◆ Assignment: Output each record exactly. Leave none out.

--------------------------------------------------

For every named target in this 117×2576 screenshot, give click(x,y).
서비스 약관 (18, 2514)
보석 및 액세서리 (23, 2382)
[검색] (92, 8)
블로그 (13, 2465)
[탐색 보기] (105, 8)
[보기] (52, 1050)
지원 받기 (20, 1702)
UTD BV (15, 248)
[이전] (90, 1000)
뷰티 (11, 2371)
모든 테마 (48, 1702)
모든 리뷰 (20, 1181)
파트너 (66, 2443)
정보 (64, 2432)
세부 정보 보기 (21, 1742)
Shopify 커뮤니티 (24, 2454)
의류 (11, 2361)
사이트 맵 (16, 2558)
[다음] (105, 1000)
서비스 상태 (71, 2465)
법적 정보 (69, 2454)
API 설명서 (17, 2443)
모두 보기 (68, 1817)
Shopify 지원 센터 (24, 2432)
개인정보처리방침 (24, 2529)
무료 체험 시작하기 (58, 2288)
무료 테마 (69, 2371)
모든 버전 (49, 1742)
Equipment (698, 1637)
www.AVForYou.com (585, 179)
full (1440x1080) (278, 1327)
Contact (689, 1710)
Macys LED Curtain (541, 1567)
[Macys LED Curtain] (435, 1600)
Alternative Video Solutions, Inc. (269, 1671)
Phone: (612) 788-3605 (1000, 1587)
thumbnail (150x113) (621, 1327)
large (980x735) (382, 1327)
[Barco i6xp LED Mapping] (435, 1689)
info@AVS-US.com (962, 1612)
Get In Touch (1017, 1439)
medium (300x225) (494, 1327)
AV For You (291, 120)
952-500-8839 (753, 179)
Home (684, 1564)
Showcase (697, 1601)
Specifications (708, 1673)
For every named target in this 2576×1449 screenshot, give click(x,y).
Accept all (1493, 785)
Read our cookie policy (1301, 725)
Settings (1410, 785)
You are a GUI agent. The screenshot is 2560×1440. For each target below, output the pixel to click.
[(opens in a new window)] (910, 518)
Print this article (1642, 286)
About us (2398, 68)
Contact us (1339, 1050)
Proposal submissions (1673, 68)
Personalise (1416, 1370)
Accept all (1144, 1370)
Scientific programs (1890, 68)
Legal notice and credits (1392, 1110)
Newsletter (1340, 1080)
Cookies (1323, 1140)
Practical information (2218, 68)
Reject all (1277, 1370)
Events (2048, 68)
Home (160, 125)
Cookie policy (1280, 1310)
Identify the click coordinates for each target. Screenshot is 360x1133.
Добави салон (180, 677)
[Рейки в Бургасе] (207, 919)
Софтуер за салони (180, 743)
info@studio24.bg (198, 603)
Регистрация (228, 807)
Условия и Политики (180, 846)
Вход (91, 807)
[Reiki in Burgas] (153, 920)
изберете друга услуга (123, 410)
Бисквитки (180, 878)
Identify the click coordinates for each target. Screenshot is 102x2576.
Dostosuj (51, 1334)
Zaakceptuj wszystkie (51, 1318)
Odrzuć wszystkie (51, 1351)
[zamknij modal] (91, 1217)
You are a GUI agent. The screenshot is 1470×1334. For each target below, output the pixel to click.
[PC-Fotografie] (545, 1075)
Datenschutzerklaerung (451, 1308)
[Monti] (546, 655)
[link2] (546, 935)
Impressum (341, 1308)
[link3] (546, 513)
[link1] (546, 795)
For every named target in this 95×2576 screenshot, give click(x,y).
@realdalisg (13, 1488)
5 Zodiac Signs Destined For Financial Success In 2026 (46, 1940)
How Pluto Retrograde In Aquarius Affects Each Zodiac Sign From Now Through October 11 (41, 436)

--------------------------------------------------

◆ Solved problem:
For every named target in this 117×2576 screenshot, give click(x,y).
서비스 약관 (18, 2514)
보석 및 액세서리 (23, 2382)
[검색] (92, 8)
블로그 (13, 2465)
[탐색 보기] (105, 8)
[보기] (52, 1050)
지원 받기 (20, 1702)
UTD BV (15, 248)
[이전] (90, 1000)
뷰티 (11, 2371)
모든 테마 (48, 1702)
모든 리뷰 (20, 1181)
파트너 (66, 2443)
정보 (64, 2432)
세부 정보 보기 (21, 1742)
Shopify 커뮤니티 (24, 2454)
의류 (11, 2361)
사이트 맵 (16, 2558)
[다음] (105, 1000)
서비스 상태 (71, 2465)
법적 정보 (69, 2454)
API 설명서 (17, 2443)
모두 보기 (68, 1817)
Shopify 지원 센터 (24, 2432)
개인정보처리방침 (24, 2529)
무료 체험 시작하기 (58, 2288)
무료 테마 (69, 2371)
모든 버전 (49, 1742)
Equipment (698, 1637)
www.AVForYou.com (585, 179)
full (1440x1080) (278, 1327)
Contact (689, 1710)
Macys LED Curtain (541, 1567)
[Macys LED Curtain] (435, 1600)
Alternative Video Solutions, Inc. (269, 1671)
Phone: (612) 788-3605 (1000, 1587)
thumbnail (150x113) (621, 1327)
large (980x735) (382, 1327)
[Barco i6xp LED Mapping] (435, 1689)
info@AVS-US.com (962, 1612)
Get In Touch (1017, 1439)
medium (300x225) (494, 1327)
AV For You (291, 120)
952-500-8839 (753, 179)
Home (684, 1564)
Showcase (697, 1601)
Specifications (708, 1673)
For every named target in this 2576×1449 screenshot, give click(x,y).
Accept all (1493, 785)
Read our cookie policy (1301, 725)
Settings (1410, 785)
You are a GUI agent. The screenshot is 2560×1440. For each target below, output the pixel to click.
[(opens in a new window)] (910, 518)
Print this article (1642, 286)
About us (2398, 68)
Contact us (1339, 1050)
Proposal submissions (1673, 68)
Personalise (1416, 1370)
Accept all (1144, 1370)
Scientific programs (1890, 68)
Legal notice and credits (1392, 1110)
Newsletter (1340, 1080)
Cookies (1323, 1140)
Practical information (2218, 68)
Reject all (1277, 1370)
Events (2048, 68)
Home (160, 125)
Cookie policy (1280, 1310)
Identify the click coordinates for each target. Screenshot is 360x1133.
Добави салон (180, 677)
[Рейки в Бургасе] (207, 919)
Софтуер за салони (180, 743)
info@studio24.bg (198, 603)
Регистрация (228, 807)
Условия и Политики (180, 846)
Вход (91, 807)
[Reiki in Burgas] (153, 920)
изберете друга услуга (123, 410)
Бисквитки (180, 878)
Identify the click coordinates for each target. Screenshot is 102x2576.
Dostosuj (51, 1334)
Zaakceptuj wszystkie (51, 1318)
Odrzuć wszystkie (51, 1351)
[zamknij modal] (91, 1217)
You are a GUI agent. The screenshot is 1470×1334. For each target below, output the pixel to click.
[PC-Fotografie] (545, 1075)
Datenschutzerklaerung (451, 1308)
[Monti] (546, 655)
[link2] (546, 935)
Impressum (341, 1308)
[link3] (546, 513)
[link1] (546, 795)
For every named target in this 95×2576 screenshot, give click(x,y).
@realdalisg (13, 1488)
5 Zodiac Signs Destined For Financial Success In 2026 (46, 1940)
How Pluto Retrograde In Aquarius Affects Each Zodiac Sign From Now Through October 11 (41, 436)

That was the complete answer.